In its complaint filed to block Oracle's takeover of PeopleSoft on antitrust grounds, the US Department of Justice cites the words of Oracle's co-president Chuck Phillips to back its argument that the enterprise applications market has only three top-tier suppliers.
The DOJ used a report Phillips filed in 2002, in which he described the back-office applications market for global companies as one dominated by "an oligopoly comprised of SAP, PeopleSoft, and Oracle".
The DoJ's argument that an Oracle acquisition of PeopleSoft would unacceptably, limit industry competition hinges on its contention that only SAP, PeopleSoft and Oracle meet the needs of large companies, for whom robust software and supplier stability is essential. Oracle is challenging the DOJ's lawsuit, countering that the business applications market is fragmented and far broader than the DOJ recognises.
Since joining Oracle, Phillips has emerged as one of the company's top strategists and an architect of its hostile, $9.4bn bid for control of PeopleSoft.
The DOJ reprinted in its complaint a paragraph from his 2002 report stating, "The market is down to three viable suppliers who will help re-automate the back office business processes for global enterprises for years to come."
Several analysts covering the enterprise applications market said they agreed with the DoJ's argument that for combined financial and HR management software, the PeopleSoft/Oracle/SAP triad dominates the US market.
Gartner analyst Lee Geishecker said bankruptcies, mergers and acquisitions have thinned the ranks considerably, and companies that want to buy HR and financial systems from a single supplier now have few options.
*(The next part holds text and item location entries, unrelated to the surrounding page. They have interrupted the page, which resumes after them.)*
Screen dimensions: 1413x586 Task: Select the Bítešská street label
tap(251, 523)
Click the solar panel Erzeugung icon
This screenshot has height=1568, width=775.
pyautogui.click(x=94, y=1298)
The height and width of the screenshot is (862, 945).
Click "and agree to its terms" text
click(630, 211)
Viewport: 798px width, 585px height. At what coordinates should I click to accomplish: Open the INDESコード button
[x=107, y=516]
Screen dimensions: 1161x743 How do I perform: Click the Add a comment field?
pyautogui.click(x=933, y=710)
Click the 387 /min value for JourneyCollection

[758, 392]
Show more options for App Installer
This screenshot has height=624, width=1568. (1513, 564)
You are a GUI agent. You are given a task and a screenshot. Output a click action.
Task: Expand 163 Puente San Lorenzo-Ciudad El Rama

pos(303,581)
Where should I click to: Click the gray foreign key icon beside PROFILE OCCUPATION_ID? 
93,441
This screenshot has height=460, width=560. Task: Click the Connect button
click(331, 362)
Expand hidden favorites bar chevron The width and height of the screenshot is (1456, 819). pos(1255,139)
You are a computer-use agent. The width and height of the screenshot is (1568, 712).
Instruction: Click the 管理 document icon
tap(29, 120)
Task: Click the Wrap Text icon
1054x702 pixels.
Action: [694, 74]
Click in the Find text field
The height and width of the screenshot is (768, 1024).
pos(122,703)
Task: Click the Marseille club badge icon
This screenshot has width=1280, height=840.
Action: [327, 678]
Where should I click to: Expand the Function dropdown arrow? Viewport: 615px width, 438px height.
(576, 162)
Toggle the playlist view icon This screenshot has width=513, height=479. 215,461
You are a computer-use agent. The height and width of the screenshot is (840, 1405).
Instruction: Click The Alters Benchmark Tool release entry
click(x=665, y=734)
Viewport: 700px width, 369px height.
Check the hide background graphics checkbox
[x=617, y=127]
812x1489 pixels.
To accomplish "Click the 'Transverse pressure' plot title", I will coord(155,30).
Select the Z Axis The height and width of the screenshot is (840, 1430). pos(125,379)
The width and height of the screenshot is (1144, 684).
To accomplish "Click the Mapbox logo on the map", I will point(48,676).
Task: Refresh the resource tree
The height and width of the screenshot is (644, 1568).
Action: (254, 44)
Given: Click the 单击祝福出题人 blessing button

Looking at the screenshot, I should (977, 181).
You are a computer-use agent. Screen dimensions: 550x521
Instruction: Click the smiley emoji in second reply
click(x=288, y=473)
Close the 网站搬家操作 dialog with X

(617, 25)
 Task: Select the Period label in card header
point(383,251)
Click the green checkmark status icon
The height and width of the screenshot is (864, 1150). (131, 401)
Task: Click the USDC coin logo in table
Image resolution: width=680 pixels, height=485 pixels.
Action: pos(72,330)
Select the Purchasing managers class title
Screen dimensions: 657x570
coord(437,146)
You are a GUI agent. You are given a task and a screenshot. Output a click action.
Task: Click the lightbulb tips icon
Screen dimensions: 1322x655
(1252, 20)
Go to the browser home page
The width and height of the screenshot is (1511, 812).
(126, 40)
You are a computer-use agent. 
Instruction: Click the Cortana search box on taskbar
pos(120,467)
"I don't believe there's as much fragmentation as [Oracle's] argument states," she added.
PeopleSoft's management remains firmly opposed to the deal, and can deploy the company's "poison pill" anti-takeover provisions to block an unwanted takeover.
Even if Oracle escapes the poison pill, it still has to convince PeopleSoft's stockholders to tender their shares in favour of Oracle's $26-per-share cash offer.
The number willing to do so has dropped steadily since Oracle launched its campaign in June.